▶ _INSTRUCTIONS FOR THE TASK_
Can you print every one of the items below, line for line, without changing a single character?

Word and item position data
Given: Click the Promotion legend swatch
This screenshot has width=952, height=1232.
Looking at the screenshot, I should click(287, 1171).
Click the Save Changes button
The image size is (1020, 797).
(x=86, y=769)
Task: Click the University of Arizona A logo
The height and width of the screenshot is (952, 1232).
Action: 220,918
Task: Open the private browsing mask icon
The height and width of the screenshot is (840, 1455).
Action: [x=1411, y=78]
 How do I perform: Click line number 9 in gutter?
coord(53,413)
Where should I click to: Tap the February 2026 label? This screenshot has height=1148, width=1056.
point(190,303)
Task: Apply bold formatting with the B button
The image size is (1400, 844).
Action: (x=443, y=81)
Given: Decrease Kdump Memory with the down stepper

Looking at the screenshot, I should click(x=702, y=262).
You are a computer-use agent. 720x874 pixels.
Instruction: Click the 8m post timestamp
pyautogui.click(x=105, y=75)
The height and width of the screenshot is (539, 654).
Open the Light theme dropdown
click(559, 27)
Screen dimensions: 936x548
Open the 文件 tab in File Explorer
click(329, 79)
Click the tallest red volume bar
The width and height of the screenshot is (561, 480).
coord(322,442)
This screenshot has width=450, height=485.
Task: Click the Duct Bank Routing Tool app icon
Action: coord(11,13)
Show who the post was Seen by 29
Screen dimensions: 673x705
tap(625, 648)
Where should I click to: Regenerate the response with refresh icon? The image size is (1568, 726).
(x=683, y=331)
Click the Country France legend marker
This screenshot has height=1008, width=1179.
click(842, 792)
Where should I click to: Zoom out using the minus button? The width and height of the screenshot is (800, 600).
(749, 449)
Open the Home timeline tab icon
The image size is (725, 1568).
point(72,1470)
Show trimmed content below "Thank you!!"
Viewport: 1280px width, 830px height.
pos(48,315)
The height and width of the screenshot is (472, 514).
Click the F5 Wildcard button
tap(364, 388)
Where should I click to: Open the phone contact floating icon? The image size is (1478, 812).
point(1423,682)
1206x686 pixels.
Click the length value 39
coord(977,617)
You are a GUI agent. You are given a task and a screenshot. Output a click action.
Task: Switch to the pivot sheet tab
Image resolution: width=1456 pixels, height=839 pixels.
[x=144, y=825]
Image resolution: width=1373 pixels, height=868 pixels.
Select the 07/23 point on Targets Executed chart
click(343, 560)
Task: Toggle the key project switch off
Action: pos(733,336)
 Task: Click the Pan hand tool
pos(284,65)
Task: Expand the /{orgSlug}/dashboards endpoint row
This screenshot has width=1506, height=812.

▶ _REPLY_
Given: Click the Promotion legend swatch
This screenshot has width=952, height=1232.
Looking at the screenshot, I should click(287, 1171).
Click the Save Changes button
The image size is (1020, 797).
(x=86, y=769)
Task: Click the University of Arizona A logo
The height and width of the screenshot is (952, 1232).
Action: 220,918
Task: Open the private browsing mask icon
The height and width of the screenshot is (840, 1455).
Action: [x=1411, y=78]
 How do I perform: Click line number 9 in gutter?
coord(53,413)
Where should I click to: Tap the February 2026 label? This screenshot has height=1148, width=1056.
point(190,303)
Task: Apply bold formatting with the B button
The image size is (1400, 844).
Action: (x=443, y=81)
Given: Decrease Kdump Memory with the down stepper

Looking at the screenshot, I should click(x=702, y=262).
You are a computer-use agent. 720x874 pixels.
Instruction: Click the 8m post timestamp
pyautogui.click(x=105, y=75)
The height and width of the screenshot is (539, 654).
Open the Light theme dropdown
click(559, 27)
Screen dimensions: 936x548
Open the 文件 tab in File Explorer
click(329, 79)
Click the tallest red volume bar
The width and height of the screenshot is (561, 480).
coord(322,442)
This screenshot has width=450, height=485.
Task: Click the Duct Bank Routing Tool app icon
Action: coord(11,13)
Show who the post was Seen by 29
Screen dimensions: 673x705
tap(625, 648)
Where should I click to: Regenerate the response with refresh icon? The image size is (1568, 726).
(x=683, y=331)
Click the Country France legend marker
This screenshot has height=1008, width=1179.
click(842, 792)
Where should I click to: Zoom out using the minus button? The width and height of the screenshot is (800, 600).
(749, 449)
Open the Home timeline tab icon
The image size is (725, 1568).
point(72,1470)
Show trimmed content below "Thank you!!"
Viewport: 1280px width, 830px height.
pos(48,315)
The height and width of the screenshot is (472, 514).
Click the F5 Wildcard button
tap(364, 388)
Where should I click to: Open the phone contact floating icon? The image size is (1478, 812).
point(1423,682)
1206x686 pixels.
Click the length value 39
coord(977,617)
You are a GUI agent. You are given a task and a screenshot. Output a click action.
Task: Switch to the pivot sheet tab
Image resolution: width=1456 pixels, height=839 pixels.
[x=144, y=825]
Image resolution: width=1373 pixels, height=868 pixels.
Select the 07/23 point on Targets Executed chart
click(343, 560)
Task: Toggle the key project switch off
Action: pos(733,336)
 Task: Click the Pan hand tool
pos(284,65)
Task: Expand the /{orgSlug}/dashboards endpoint row
This screenshot has width=1506, height=812.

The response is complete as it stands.